A pure-python HTML screen-scraping library

Related tags

Web Crawlingscrapely
Overview

Scrapely

https://api.travis-ci.org/scrapy/scrapely.svg?branch=master

Scrapely is a library for extracting structured data from HTML pages. Given some example web pages and the data to be extracted, scrapely constructs a parser for all similar pages.

Overview

Scrapinghub wrote a nice blog post explaining how scrapely works and how it's used in Portia.

Installation

Scrapely works in Python 2.7 or 3.3+. It requires numpy and w3lib Python packages.

To install scrapely on any platform use:

pip install scrapely

If you're using Ubuntu (9.10 or above), you can install scrapely from the Scrapy Ubuntu repos. Just add the Ubuntu repos as described here: http://doc.scrapy.org/en/latest/topics/ubuntu.html

And then install scrapely with:

aptitude install python-scrapely

Usage (API)

Scrapely has a powerful API, including a template format that can be edited externally, that you can use to build very capable scrapers.

What follows is a quick example of the simplest possible usage, that you can run in a Python shell.

Start by importing and instantiating the Scraper class:

>>> from scrapely import Scraper
>>> s = Scraper()

Then, proceed to train the scraper by adding some page and the data you expect to scrape from there (note that all keys and values in the data you pass must be strings):

>>> url1 = 'http://pypi.python.org/pypi/w3lib/1.1'
>>> data = {'name': 'w3lib 1.1', 'author': 'Scrapy project', 'description': 'Library of web-related functions'}
>>> s.train(url1, data)

Finally, tell the scraper to scrape any other similar page and it will return the results:

>>> url2 = 'http://pypi.python.org/pypi/Django/1.3'
>>> s.scrape(url2)
[{u'author': [u'Django Software Foundation <foundation at djangoproject com>'],
  u'description': [u'A high-level Python Web framework that encourages rapid development and clean, pragmatic design.'],
  u'name': [u'Django 1.3']}]

That's it! No xpaths, regular expressions, or hacky python code.

Usage (command line tool)

There is also a simple script to create and manage Scrapely scrapers.

It supports a command-line interface, and an interactive prompt. All commands supported on interactive prompt are also supported in the command-line interface.
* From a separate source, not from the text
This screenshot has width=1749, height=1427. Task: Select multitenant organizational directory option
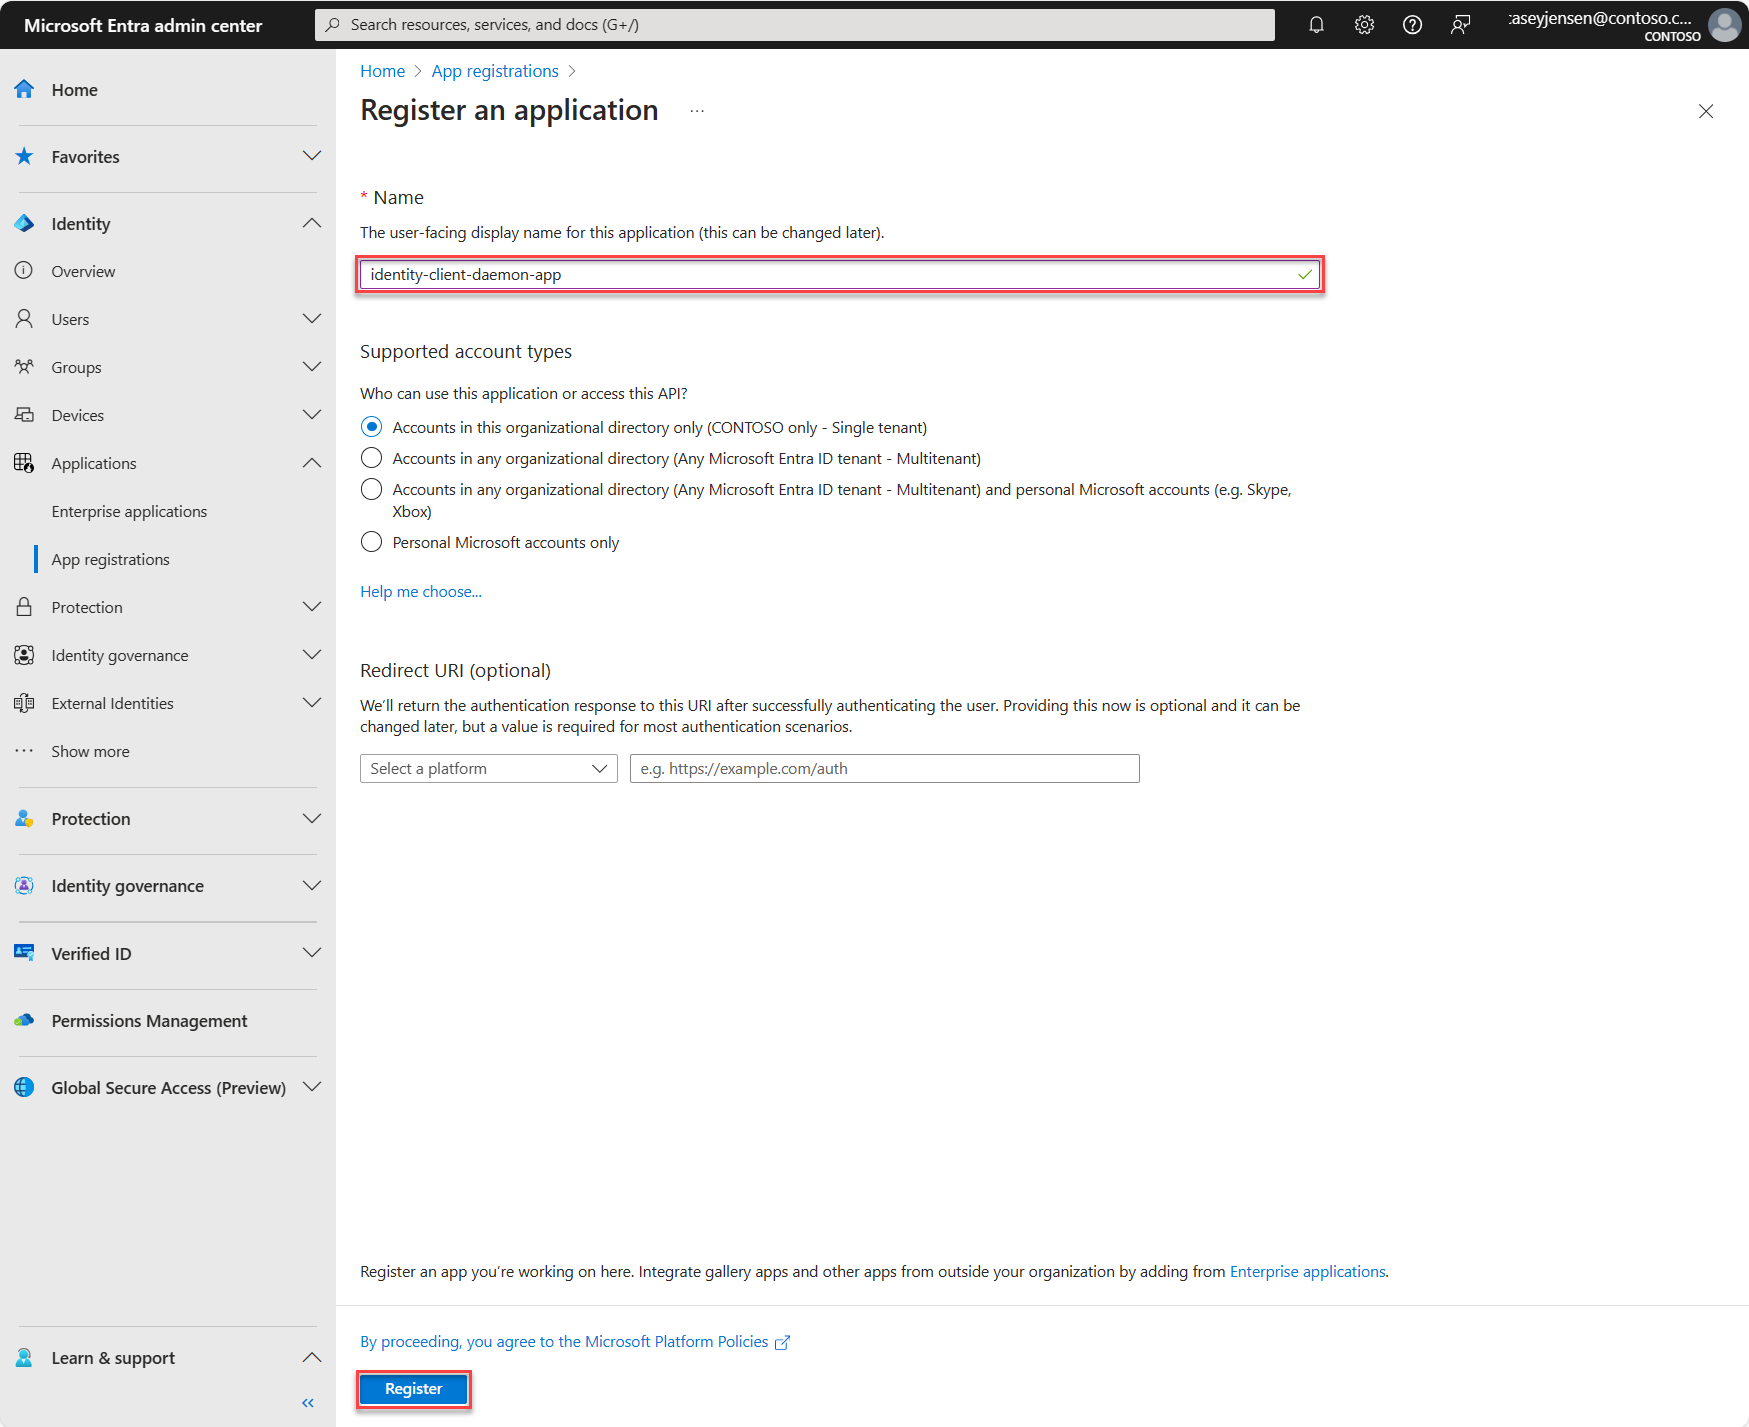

To enter the interactive prompt type the following without arguments:

python -m scrapely.tool myscraper.json

Example:

$ python -m scrapely.tool myscraper.json
scrapely> help

Documented commands (type help <topic>):
========================================
a  al  s  ta  td  tl

scrapely>

To create a scraper and add a template:

scrapely> ta http://pypi.python.org/pypi/w3lib/1.1
[0] http://pypi.python.org/pypi/w3lib/1.1

This is equivalent as typing the following in one command:

python -m scrapely.tool myscraper.json ta http://pypi.python.org/pypi/w3lib/1.1

To list available templates from a scraper:

scrapely> tl
[0] http://pypi.python.org/pypi/w3lib/1.1

To add a new annotation, you usually test the selection criteria first:

scrapely> t 0 w3lib 1.1
[0] u'<h1>w3lib 1.1</h1>'
[1] u'<title>Python Package Index : w3lib 1.1</title>'

You can also quote the text, if you need to specify an arbitrary number of spaces, for example:

scrapely> t 0 "w3lib 1.1"

You can refine by position. To take the one in position [0]:

scrapely> a 0 w3lib 1.1 -n 0
[0] u'<h1>w3lib 1.1</h1>'

To annotate some fields on the template:

scrapely> a 0 w3lib 1.1 -n 0 -f name
[new] (name) u'<h1>w3lib 1.1</h1>'
scrapely> a 0 Scrapy project -n 0 -f author
[new] u'<span>Scrapy project</span>'

To list annotations on a template:

scrapely> al 0
[0-0] (name) u'<h1>w3lib 1.1</h1>'
[0-1] (author) u'<span>Scrapy project</span>'

To scrape another similar page with the already added templates:

scrapely> s http://pypi.python.org/pypi/Django/1.3
[{u'author': [u'Django Software Foundation'], u'name': [u'Django 1.3']}]

Tests

tox is the preferred way to run tests. Just run: tox from the root directory.

Support

Scrapely is created and maintained by the Scrapy group, so you can get help through the usual support channels described in the Scrapy community page.

Architecture

Unlike most scraping libraries, Scrapely doesn't work with DOM trees or xpaths so it doesn't depend on libraries such as lxml or libxml2. Instead, it uses an internal pure-python parser, which can accept poorly formed HTML. The HTML is converted into an array of token ids, which is used for matching the items to be extracted.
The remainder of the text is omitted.